Azure-Samples / azure-search-openai-demo

A sample app for the Retrieval-Augmented Generation pattern running in Azure, using Azure AI Search for retrieval and Azure OpenAI large language models to power ChatGPT-style and Q&A experiences.
https://azure.microsoft.com/products/search
MIT License
5.9k stars 4.04k forks source link

The App can't understand the Chinese documents #57

Open tzuhsin0329 opened 1 year ago

tzuhsin0329 commented 1 year ago

Please provide us with the following information:

This issue is for a: (mark with an x)

- [ ] bug report -> please search issues before submitting
- [x ] feature request
- [ ] documentation issue or request
- [ ] regression (a behavior that used to work and stopped in a new release)

Minimal steps to reproduce

  1. build a VM(Win10) in Azure and use it to deploy the APP.
  2. simply run azd login、azd init -t azure-search-openai-demo
  3. put the Chinese documents in ./data folder.
  4. run azd up and ./script/prepdocs.ps1 to split the documents and upload to blob and insert imformation to search index.
  5. open the endpoint and start to use the app.
  6. issue:can't answer the question based on the Chinese document.

Any log messages given by the failure

No.

Expected/desired behavior

Only can read English documents and answer. Can't read Chinese documents and answer the questions.

OS and Version?

Windows 10

Versions

0eed6114d0

Mention any other details that might be useful

Try to change the analyzer in cognitive search service to Chinese, but the app still can't read Chinese documents, the search service can. I have tried the cognitive service on Azure portal.


Thanks! We'll be in touch soon.

sissimonster commented 1 year ago

I didn't do any changes but it seems mine can read both.
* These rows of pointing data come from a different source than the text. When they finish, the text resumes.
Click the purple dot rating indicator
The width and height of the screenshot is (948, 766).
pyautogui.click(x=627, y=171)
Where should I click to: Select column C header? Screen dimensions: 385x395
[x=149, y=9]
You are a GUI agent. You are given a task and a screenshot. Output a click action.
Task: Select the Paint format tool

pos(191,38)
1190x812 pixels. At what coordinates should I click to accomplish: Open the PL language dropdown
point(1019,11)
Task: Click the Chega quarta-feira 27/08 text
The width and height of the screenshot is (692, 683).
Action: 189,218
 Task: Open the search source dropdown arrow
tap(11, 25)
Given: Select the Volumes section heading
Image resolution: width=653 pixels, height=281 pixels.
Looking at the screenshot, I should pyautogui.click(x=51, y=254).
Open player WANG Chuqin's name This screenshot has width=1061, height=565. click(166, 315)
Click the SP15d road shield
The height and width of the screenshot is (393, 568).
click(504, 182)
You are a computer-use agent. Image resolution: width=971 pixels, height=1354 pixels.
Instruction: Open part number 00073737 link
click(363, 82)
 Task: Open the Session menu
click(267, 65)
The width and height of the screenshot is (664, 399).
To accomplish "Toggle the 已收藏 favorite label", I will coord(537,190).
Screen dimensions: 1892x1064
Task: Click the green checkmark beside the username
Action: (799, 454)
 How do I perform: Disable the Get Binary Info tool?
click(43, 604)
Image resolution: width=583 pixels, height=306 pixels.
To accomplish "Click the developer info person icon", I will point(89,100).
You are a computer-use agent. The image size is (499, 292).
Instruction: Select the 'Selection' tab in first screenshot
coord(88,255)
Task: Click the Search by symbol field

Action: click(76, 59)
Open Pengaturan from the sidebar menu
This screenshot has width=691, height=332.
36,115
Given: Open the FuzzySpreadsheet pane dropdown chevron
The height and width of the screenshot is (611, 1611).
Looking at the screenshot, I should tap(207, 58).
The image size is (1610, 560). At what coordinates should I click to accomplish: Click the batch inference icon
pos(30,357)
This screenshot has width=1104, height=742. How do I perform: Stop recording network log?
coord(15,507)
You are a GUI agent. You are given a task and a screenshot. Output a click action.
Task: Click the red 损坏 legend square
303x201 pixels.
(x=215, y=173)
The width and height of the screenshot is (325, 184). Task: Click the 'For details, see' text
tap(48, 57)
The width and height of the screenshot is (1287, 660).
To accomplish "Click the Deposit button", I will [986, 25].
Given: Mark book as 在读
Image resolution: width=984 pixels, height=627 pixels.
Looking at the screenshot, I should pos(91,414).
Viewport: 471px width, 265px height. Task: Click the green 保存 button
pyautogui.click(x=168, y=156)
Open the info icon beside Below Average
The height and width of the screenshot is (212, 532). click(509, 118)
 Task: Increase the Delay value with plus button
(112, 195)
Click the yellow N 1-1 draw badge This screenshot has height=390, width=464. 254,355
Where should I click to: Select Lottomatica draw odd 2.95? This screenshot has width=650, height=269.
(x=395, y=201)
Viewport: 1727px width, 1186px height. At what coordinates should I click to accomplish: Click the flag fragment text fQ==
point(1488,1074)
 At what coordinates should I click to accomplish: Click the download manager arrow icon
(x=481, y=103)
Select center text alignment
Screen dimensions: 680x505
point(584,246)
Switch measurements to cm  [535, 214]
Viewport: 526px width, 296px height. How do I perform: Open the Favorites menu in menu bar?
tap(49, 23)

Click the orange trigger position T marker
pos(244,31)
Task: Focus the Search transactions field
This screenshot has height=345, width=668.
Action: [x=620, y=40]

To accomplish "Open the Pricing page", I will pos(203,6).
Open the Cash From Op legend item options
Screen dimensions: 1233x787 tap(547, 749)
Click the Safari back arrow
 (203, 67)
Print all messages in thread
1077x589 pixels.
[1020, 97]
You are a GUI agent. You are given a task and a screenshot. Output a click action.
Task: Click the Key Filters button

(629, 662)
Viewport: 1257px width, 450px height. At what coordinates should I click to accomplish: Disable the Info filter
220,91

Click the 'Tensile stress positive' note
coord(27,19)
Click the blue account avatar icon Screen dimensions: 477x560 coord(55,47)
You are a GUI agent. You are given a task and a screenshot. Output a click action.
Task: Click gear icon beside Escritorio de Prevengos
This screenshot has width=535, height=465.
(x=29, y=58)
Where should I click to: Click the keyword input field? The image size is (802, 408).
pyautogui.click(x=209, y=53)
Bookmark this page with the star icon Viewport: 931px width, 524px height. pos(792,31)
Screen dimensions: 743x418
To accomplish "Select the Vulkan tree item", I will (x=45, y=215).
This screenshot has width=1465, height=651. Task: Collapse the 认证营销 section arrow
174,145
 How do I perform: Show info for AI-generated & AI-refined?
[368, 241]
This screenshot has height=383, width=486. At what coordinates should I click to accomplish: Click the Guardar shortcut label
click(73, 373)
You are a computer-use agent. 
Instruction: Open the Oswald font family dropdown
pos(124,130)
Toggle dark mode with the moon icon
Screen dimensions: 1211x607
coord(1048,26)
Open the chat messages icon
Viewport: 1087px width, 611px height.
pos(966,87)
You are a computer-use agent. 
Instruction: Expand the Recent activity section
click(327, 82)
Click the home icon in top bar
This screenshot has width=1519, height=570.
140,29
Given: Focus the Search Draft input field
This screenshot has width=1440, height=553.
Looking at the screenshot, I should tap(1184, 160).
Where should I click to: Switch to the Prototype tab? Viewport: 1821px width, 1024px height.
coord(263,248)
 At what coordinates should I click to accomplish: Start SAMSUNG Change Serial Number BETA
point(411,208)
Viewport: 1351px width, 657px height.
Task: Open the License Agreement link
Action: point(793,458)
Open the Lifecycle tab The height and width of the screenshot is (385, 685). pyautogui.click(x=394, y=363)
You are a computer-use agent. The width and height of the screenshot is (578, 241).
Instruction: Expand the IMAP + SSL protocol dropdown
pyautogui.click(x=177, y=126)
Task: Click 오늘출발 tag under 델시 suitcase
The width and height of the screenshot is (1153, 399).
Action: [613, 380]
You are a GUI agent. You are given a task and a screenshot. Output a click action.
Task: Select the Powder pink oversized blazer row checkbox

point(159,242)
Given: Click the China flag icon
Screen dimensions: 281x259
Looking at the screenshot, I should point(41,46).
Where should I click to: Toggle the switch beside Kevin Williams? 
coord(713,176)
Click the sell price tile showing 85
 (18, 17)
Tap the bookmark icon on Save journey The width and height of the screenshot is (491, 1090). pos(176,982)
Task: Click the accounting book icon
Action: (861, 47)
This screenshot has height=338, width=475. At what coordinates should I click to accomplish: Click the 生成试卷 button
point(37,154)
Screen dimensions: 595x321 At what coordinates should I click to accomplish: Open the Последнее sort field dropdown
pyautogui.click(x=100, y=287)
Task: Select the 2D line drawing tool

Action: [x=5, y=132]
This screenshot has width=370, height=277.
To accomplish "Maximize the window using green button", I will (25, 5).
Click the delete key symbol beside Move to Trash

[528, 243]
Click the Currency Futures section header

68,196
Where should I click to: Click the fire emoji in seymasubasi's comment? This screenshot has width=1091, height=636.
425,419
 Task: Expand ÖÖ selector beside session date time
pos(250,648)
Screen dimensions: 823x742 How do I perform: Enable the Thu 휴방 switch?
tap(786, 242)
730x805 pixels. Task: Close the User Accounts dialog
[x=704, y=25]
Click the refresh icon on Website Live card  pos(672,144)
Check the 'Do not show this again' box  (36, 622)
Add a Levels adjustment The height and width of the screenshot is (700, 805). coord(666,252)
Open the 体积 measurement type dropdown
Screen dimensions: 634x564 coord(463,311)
May I know what is the respond you got when you ask the Chinese question?

XunLi-Nick commented 1 year ago

You can try modifying the prompt of app\backend\approvals\chateadretrieveread.py by changing "If the question is not in English, translate the question to English before generating the search query." to "Please search in the language of the original input of the question, never try to translate it into English."

danwalsh-ses commented 1 year ago

I added the following function to chatreadretrieveread.py def is_chinese_query(q): for char in q: category = unicodedata.category(char) if category == 'Lo' or 'CJK' in category: return True return False and then in Step 2 in the same file I changed the self.search_client.search parameters to check for chinese within the query_language and query_speller parameters. This should cover Korean and Japanese since it's checking CJK but I still need to test but it is working for Chinese documents now. However, it returns answers in English so I am updating the prompt to tell it to return in the original input language. Need to confirm this. r = self.search_client.search(q, filter=filter, query_type=QueryType.SEMANTIC, query_language="zh-cn" if is_chinese else "en-us", query_speller="lexicon" if not is_chinese else None, semantic_configuration_name="default", top=top, query_caption="extractive|highlight-false" if use_semantic_captions else None)

github-actions[bot] commented 8 months ago

This issue is stale because it has been open 60 days with no activity. Remove stale label or comment or this issue will be closed.